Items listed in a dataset

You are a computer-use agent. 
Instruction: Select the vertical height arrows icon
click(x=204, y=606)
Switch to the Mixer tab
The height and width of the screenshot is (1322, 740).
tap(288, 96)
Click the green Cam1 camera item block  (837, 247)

--

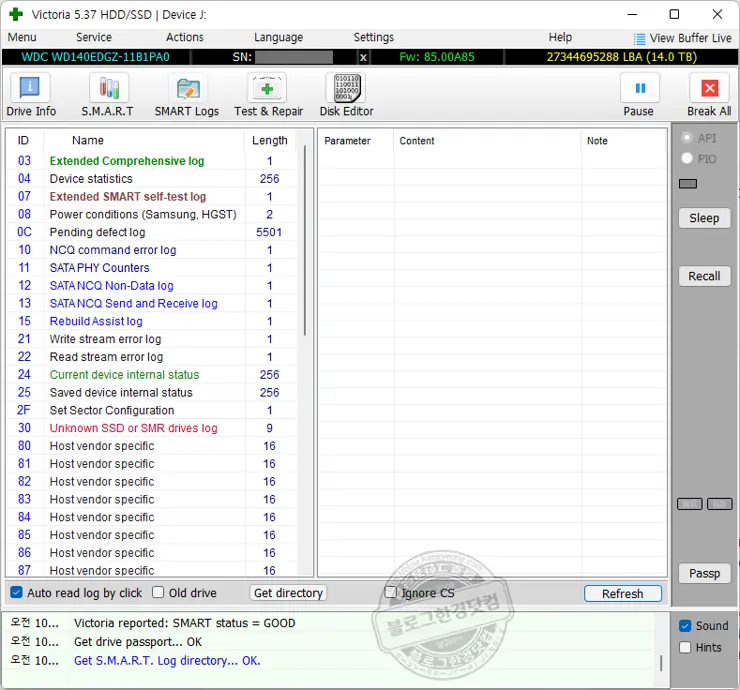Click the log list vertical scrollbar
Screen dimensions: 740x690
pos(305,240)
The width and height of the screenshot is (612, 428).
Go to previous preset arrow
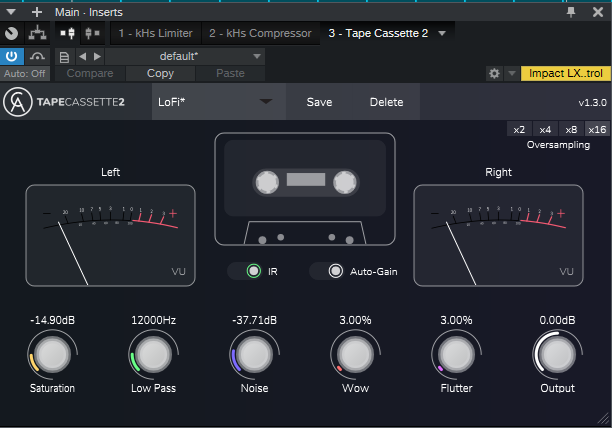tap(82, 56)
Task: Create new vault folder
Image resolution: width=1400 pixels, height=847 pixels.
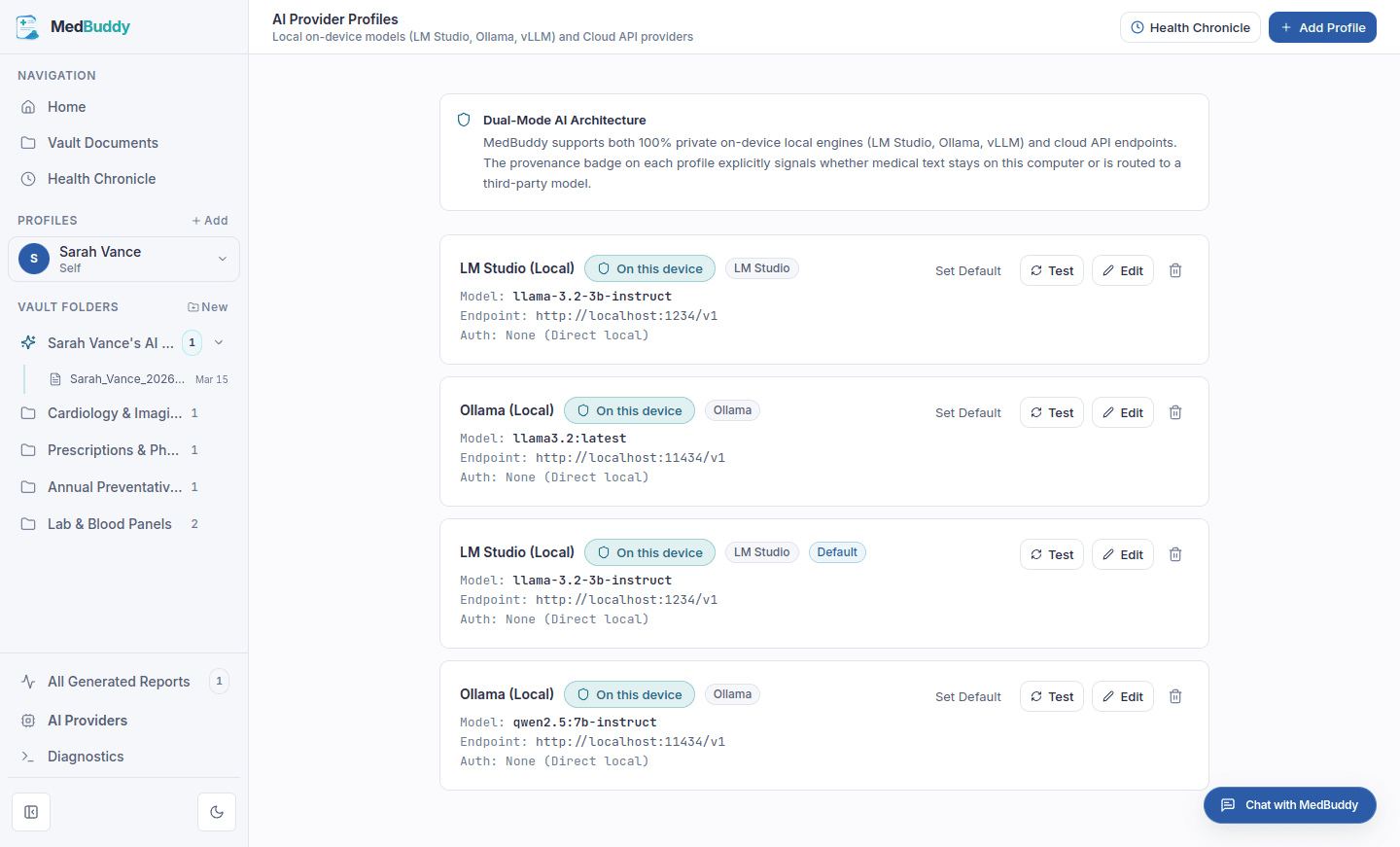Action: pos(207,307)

■ **Task directions**: Your reply is to repeat, unchanged, the lines above running from the one with "You are a computer-use agent." up to and including the one with "Click the green".

■ **Answer to this exercise**:
You are a computer-use agent. 
Instruction: Select the vertical height arrows icon
click(x=204, y=606)
Switch to the Mixer tab
The height and width of the screenshot is (1322, 740).
tap(288, 96)
Click the green Cam1 camera item block  (837, 247)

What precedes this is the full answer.